## AUFGABENZIEL
Wie lässt sich der Absatz im Quellauszug, der mit „Dann würde es aber wiederum“ beginnt, als kurze Stichpunktliste fassen, ohne seine wesentlichen Fakten zu verlieren?

## QUELLAUSZUG
§
Und allgemein wäre vlt langfristig ein core i7 besser, denn teils sind Games mit 8 Kernen besser bedient, zB Battlefield 1 läuft wohl mit nem AMD FX-8300, der normalerweise deutlich schwächer als ein core i5-6500 ist, besser, vermutlich weil der AMD eben 8 Kerne hat. Der i5 hat nur 4 Kerne / Threads. Ein Core i7 hat 4 Kerne, aber 8 Threads, was wie 8 Kerne wirkt.

Dann würde es aber wiederum ein Stück teurer werden... in dem Fall wäre sogar ein "alter" Sockel 1150-Prozessor nicht verkehrt: der Xeon E3-1231 v3 ist quasi wie ein i7-4770, und beide sind wiederum fast so schnell wie ein i7-6700. Dann bräuchtest du halt ein Sockel 1150-Board, 60-80€, und DDR3-1600-RAM. Vorteil: das Paket kostet halt ca 50-60€ weniger als wenn du nen i7-6700 nimmst.
§
## ERFASSTE DATEN
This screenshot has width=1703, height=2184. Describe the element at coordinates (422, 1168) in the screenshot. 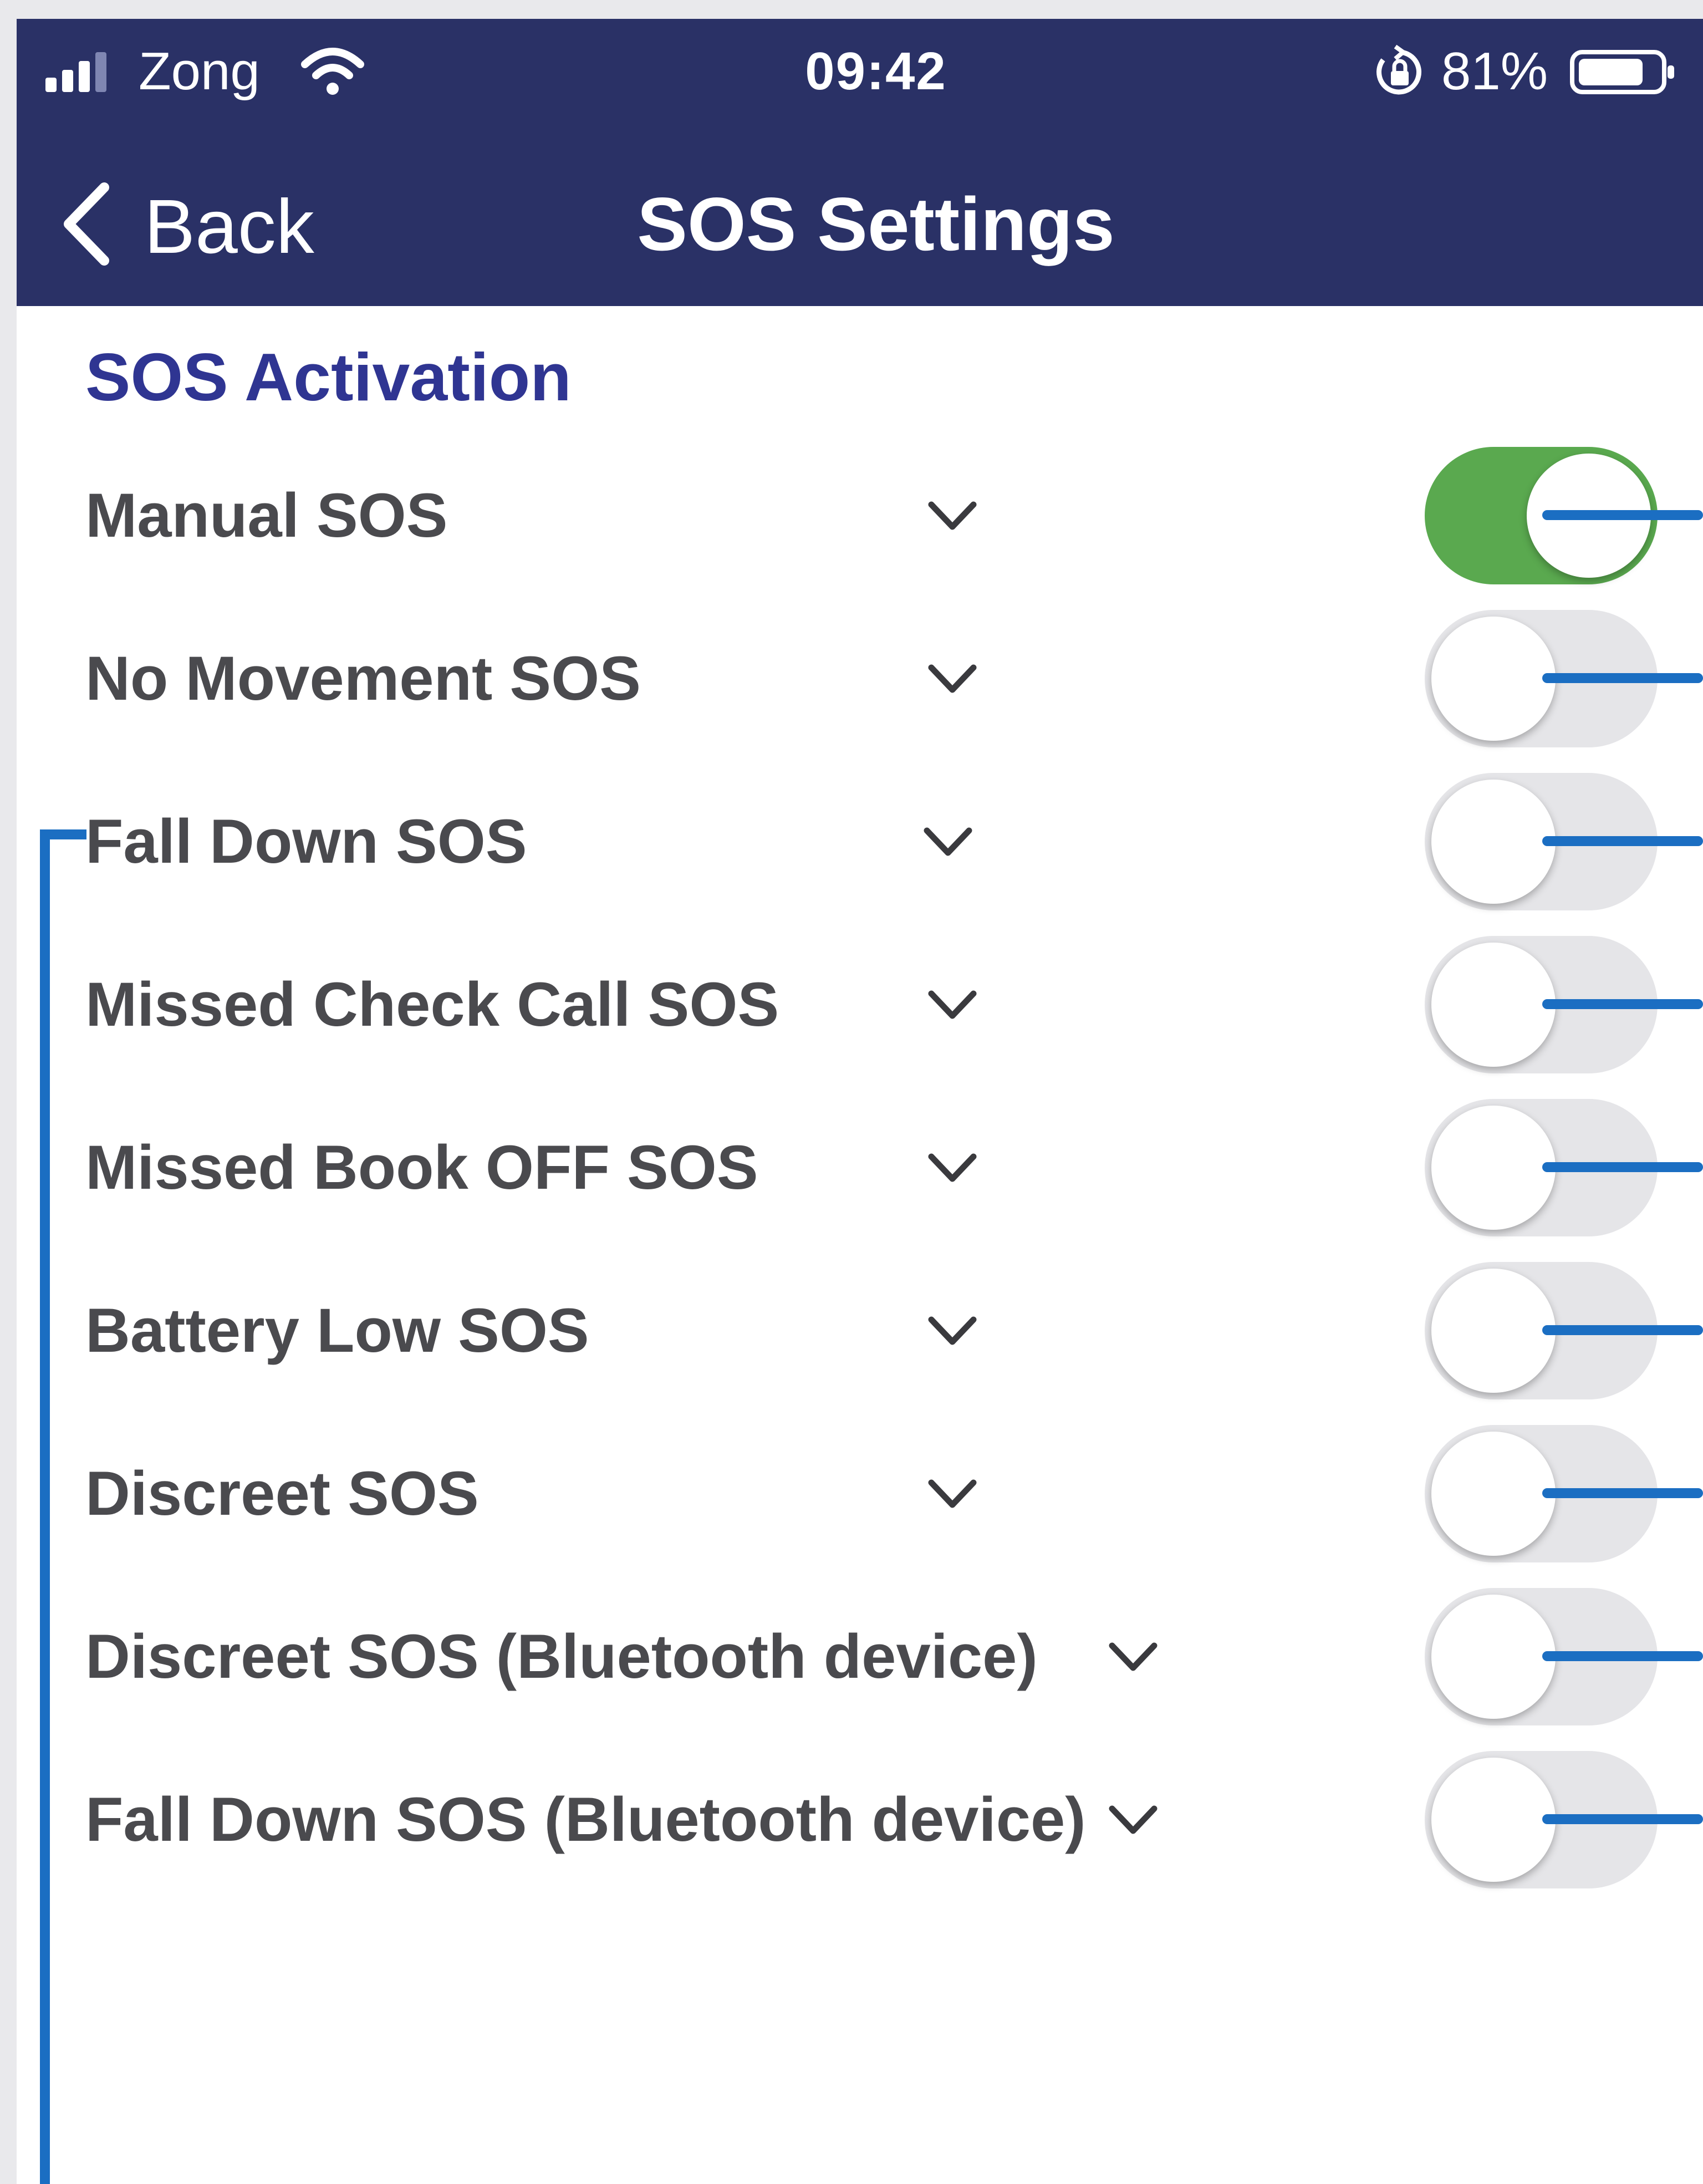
§
## FERTIGE LÖSUNG
- Das würde wiederum ein Stück teurer werden.
- In dem Fall wäre auch ein „alter“ Prozessor für Sockel 1150 nicht verkehrt.
- Der Xeon E3-1231 v3 ist quasi wie ein i7-4770, und beide sind fast so schnell wie ein i7-6700.
- Nötig wären dafür ein Sockel-1150-Board (60–80 €) und DDR3-1600-RAM.
- Vorteil: Das Paket kostet ca. 50–60 € weniger als mit einem i7-6700.